In 16 patients with sickle cell anemia, plasma P5P concentrations were significantly lower than in 16 controls. Oral supplementation of five of the patients with 50 mg pyridoxine twice daily for two months resulted in increased plasma P5P levels.[11] Since pyridoxine and P5P have been shown to have anti-sickling properties in vitro,[12,13] these studies suggest P5P supplementation may also be of therapeutic benefit in vivo in sickle cell anemia.[11]

Carpal Tunnel Syndrome

Researchers have found a direct correlation between carpal tunnel syndrome (CTS) and a deficiency in P5P, and that treatment with 100-200 mg pyridoxine daily for at least 12 weeks was highly beneficial in reducing both the symptomology and a P5P deficiency associated with CTS.[14-16] A few studies have shown no clinical benefit from pyridoxine HC1 supplementation,[17-19] with most of the reports of beneficial effects coming from Ellis et al.[15,20-23] A 1996 literature review of clinical trials using pyridoxine to treat CTS concluded that the evidence for the use of pyridoxine as the sole treatment for CTS is weak, but that it may be valuable as an adjunctive treatment through its effect on altered perception of pain and increased pain threshold.[24]
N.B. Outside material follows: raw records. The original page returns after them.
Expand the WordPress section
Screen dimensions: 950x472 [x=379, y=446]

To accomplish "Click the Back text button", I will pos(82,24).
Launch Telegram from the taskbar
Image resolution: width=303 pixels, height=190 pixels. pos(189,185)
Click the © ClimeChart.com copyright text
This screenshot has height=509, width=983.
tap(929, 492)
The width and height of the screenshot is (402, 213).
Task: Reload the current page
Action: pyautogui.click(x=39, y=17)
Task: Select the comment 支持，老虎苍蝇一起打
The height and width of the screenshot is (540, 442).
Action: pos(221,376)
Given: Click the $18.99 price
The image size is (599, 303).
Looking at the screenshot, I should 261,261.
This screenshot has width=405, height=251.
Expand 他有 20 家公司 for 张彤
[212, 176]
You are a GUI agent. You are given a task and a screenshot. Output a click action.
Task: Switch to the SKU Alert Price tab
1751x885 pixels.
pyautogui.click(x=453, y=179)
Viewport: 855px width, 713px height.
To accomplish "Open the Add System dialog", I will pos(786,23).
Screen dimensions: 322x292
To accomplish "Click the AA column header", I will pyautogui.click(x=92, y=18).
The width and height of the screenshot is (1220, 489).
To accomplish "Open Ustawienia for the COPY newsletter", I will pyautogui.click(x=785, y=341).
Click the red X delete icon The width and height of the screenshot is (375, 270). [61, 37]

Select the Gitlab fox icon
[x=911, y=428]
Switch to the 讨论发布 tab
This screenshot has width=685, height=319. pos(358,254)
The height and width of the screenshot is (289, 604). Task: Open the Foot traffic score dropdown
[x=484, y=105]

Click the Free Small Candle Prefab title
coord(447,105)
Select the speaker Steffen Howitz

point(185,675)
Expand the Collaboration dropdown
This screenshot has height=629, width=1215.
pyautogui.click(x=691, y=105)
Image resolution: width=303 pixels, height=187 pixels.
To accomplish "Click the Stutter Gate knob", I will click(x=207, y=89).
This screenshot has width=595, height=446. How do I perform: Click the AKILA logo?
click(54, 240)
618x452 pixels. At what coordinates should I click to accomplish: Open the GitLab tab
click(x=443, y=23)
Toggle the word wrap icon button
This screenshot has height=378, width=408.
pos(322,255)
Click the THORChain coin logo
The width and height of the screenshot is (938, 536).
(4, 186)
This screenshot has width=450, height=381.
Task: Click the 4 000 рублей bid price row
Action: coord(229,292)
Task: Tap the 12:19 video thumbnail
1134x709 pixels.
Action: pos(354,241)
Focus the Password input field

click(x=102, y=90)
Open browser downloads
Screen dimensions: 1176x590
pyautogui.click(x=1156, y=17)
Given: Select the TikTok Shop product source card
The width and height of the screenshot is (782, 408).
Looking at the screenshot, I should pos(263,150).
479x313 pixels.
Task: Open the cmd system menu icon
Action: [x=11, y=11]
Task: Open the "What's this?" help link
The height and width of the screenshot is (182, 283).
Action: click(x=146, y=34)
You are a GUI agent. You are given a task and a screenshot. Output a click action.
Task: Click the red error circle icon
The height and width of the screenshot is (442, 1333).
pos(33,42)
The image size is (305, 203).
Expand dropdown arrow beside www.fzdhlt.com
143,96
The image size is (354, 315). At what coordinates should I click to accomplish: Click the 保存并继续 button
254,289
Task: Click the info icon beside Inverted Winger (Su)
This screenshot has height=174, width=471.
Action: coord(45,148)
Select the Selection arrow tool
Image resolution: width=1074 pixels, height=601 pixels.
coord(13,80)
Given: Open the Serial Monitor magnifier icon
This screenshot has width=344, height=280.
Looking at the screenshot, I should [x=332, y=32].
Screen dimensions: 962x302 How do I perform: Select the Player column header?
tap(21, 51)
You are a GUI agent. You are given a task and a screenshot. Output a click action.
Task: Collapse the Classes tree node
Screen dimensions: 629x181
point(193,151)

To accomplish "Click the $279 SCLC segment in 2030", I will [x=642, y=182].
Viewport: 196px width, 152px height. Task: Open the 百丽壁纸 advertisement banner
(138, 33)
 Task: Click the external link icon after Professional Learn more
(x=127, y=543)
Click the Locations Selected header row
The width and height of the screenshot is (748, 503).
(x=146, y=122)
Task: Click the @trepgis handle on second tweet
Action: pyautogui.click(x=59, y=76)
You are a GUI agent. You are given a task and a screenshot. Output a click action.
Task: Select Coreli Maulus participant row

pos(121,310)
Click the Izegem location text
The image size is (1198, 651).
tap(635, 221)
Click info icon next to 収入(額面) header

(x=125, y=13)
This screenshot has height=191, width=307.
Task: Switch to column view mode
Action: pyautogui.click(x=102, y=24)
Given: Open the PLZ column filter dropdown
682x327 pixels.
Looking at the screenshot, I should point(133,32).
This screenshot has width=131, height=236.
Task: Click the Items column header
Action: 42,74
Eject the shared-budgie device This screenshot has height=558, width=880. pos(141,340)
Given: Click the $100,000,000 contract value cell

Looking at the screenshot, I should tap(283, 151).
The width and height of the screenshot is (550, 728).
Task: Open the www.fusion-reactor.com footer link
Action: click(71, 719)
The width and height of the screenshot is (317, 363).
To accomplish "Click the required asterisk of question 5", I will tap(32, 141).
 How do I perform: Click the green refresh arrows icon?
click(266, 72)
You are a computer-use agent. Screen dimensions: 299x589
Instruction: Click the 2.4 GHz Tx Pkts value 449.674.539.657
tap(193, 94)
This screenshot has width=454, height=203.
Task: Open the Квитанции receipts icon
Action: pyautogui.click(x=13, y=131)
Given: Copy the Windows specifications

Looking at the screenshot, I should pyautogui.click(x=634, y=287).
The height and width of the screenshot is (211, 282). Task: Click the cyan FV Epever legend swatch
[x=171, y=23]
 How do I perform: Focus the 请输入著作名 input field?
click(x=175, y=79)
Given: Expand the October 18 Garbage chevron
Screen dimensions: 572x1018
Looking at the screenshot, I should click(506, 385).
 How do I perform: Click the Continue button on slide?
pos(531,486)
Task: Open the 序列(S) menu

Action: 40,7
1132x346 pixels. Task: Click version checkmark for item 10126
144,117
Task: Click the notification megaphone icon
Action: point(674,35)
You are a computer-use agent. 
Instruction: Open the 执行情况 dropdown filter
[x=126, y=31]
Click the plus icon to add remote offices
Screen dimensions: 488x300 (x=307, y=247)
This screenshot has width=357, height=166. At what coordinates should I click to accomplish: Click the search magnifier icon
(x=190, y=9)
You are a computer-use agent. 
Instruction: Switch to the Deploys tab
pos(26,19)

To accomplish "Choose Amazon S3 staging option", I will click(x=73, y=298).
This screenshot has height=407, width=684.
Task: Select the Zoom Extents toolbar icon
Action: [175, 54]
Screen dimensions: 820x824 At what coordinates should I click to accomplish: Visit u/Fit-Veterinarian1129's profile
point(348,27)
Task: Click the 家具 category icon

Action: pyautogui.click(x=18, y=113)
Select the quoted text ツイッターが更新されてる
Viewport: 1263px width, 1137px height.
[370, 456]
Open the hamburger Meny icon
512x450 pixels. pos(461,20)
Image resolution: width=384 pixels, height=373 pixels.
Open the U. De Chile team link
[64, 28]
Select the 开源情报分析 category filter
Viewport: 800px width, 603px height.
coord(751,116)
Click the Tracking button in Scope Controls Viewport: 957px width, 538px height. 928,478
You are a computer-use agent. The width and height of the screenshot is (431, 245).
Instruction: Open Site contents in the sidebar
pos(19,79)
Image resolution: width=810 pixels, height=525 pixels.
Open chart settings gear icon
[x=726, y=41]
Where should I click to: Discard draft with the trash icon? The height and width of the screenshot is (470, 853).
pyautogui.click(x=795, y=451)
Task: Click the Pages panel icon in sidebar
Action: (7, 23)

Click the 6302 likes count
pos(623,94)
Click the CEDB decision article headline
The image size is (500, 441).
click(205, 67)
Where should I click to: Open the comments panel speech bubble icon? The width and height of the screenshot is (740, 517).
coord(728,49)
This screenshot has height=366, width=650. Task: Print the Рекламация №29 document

Premenstrual Syndrome (PMS)

B6 nutritional status has a significant and selective modulatory impact on central production of both serotonin and GABA -- neurotransmitters that control depression, pain perception, and anxiety.[25] P5P is a cofactor in the synthesis of these neurotransmitters.[26] Authors of a 1999 review of published and unpublished randomized placebo-controlled trials of the effectiveness of vitamin B-6 in the management of PMS concluded that the pooled data of nine trials representing 940 patients suggests doses ofpyridoxine up to 100 mg/day are likely to be of benefit in treating premenstrual symptoms, including premenstrual depression.[27]

Hyperhomocysteinemia

High levels of plasma homocysteine are considered an independent risk factor for atherosclerotic disease and venous thrombosis. Homocysteine, an intermediate in methionine metabolism, can be re-methylated to methionine, or be channeled down the trans-sulfuration pathway to cysteine, which requires two P5P-dependent enzymes: cystathionine synthase and cystathionase.[8]